58.095 ha di cui 19.237  in zona “A”;la zona “B” di 25.391 ha; un’area di pre-parco nelle zone “C” di 4.188 ha e “D” di 9.551 ha.

Nell’area di “riserva integrale” (zona “A”), la natura è conservata nella sua integrità; nell’area di riserva generale (zona “B”), si coniuga la tutela con lo sviluppo delle attività economiche tradizionali; nell’area di “protezione a sviluppo controllato” (pre-Parco) costituita dalle zone “C” e “D”, che si presenta notevolmente antropizzata, si persegue uno sviluppo economico compatibile con il rispetto del paesaggio e dell’ambiente.

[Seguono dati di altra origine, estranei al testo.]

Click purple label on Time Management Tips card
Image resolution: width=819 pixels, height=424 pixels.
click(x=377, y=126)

L’area complessiva del Parco è pari a poco più di 59.000 ettari e ricade interamente nella provincia di Catania interessando il territorio di 20 comuni.

 

Il Parco dell’Etna, situato nella parte nord-orientale della Sicilia è costituito sostanzialmente dal Vulcano più alto d’Europa, comprendendo 20 comuni della provincia di Catania: Adrano, Belpasso, Biancavilla, Bronte, Castiglione di Sicilia, Giarre, Linguaglossa, Maletto, Mascali, Milo, Nicolosi, Pedara, Piedimonte Etneo, Ragalna, Randazzo, Sant’Alfio, Santa Maria di Licordia, Trecastagni, Viagrande e Zafferana Etnea.

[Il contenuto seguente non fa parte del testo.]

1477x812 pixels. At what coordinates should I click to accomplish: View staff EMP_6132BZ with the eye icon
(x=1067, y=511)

Soltanto cinque dei venti comuni non hanno sbocco al mare e si trovano ad un’altitudine superiore ai 700 m. I comuni litoranei invece si distribuiscono quasi equamente dal punto di vista altimetrico. La densità abitativa dell’intero parco è superiore a quella degli altri due parchi terrestri, sia per la prevalenza dei centri litoranei sia per una superficie decisamente più piccola degli altri due.